Margaret Buckingham is a developmental biologist. She is interested in how naïve multipotent cells acquire tissue specificity during embryogenesis, studying the formation of skeletal muscle and genes that control cell fate choices. Her research extends to the stem cells of adult muscle and their maintenance as reserve cells, poised to function in muscle regeneration. She has also worked on the formation of the heart. Her lab identified a second major source of cardiac progenitor cells in the embryo, with biomedical implications for congenital heart malformations.
She was educated in Scotland and at Oxford University where she obtained B.A., M.A. and D.Phil. degrees in Biochemistry. She then joined François Gros at the Pasteur Institute where she began working on muscle cell differentiation. After this postdoc training she obtained a position in the C.N.R.S. and became group leader at the Pasteur Institute.
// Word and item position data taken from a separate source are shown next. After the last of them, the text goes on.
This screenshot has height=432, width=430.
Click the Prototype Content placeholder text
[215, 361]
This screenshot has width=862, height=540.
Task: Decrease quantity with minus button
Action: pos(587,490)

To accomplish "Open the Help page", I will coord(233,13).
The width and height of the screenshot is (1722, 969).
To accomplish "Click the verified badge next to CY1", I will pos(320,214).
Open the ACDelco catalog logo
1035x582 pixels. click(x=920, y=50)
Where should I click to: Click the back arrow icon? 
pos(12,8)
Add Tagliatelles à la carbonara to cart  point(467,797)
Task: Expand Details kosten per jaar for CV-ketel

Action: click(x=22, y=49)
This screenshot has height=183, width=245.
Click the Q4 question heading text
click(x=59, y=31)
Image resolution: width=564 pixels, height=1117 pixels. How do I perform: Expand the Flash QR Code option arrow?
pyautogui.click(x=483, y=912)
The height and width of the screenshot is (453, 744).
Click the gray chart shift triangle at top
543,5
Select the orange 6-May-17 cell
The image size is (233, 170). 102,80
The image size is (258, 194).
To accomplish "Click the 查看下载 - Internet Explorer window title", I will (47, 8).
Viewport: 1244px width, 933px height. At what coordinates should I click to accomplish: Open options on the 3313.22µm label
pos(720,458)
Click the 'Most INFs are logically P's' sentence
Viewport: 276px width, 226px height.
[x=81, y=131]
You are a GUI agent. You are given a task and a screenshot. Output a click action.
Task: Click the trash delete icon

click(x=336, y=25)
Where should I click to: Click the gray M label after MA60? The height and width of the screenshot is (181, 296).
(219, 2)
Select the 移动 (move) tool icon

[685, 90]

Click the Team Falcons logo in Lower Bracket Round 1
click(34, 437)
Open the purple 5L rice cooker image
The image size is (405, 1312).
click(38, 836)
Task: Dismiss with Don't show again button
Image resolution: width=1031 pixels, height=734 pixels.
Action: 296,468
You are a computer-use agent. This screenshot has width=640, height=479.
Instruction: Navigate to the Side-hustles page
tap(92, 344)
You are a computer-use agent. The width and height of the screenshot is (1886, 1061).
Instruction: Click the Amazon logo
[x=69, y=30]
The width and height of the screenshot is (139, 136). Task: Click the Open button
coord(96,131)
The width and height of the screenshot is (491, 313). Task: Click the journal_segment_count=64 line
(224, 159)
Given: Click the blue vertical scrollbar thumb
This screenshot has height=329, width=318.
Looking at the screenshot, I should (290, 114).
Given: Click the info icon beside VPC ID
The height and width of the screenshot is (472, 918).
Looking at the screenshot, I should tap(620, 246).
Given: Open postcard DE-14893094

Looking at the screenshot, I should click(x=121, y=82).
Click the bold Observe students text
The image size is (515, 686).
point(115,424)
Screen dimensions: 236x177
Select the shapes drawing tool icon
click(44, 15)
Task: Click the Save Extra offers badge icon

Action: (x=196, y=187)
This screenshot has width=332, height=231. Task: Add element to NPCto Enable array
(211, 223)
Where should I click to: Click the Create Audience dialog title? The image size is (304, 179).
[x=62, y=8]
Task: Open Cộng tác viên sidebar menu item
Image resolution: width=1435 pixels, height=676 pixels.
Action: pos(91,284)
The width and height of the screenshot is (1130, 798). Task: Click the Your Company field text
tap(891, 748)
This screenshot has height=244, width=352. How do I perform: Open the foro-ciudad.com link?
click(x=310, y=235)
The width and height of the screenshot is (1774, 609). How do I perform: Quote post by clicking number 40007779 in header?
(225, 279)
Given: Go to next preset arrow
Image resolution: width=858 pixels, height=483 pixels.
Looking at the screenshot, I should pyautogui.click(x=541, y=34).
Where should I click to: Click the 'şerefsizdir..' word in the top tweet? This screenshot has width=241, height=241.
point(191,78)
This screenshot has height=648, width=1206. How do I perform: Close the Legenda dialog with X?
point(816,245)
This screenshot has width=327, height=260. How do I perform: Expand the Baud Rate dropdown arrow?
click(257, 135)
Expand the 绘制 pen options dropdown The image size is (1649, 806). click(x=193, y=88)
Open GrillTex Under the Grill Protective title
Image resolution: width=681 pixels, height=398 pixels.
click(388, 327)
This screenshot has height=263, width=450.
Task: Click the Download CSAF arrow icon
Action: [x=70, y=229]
She was subsequently appointed professor and was director of the Molecular Biology and then the Developmental Biology departments.
She was President of the French society of developmental biology, chair of the CNRS study section for developmental biology, and is currently a member of the scientific council of INSERM and of the French national ethics committee. She has participated in international scientific advisory boards, including for the Max Planck Society, MRC and RIKEN, and is chair of the scientific committee of the Leducq foundation and of the cell biology section of Academia Europaea. She was a member of EMBO Council and until recently of the ERC Cell and Developmental Biology panel for senior grants.
She is a member of the French Academy of Sciences, a foreign/honorary member of the Royal Society of London/Edinburgh and a foreign associate of the National Academy of Sciences of the USA. She is an officer in the Ordre National du Mérite and in the Ordre de la Légion d’Honneur. In 2013 she was awarded the gold medal of the CNRS. She has British and French nationality and is married, with three children.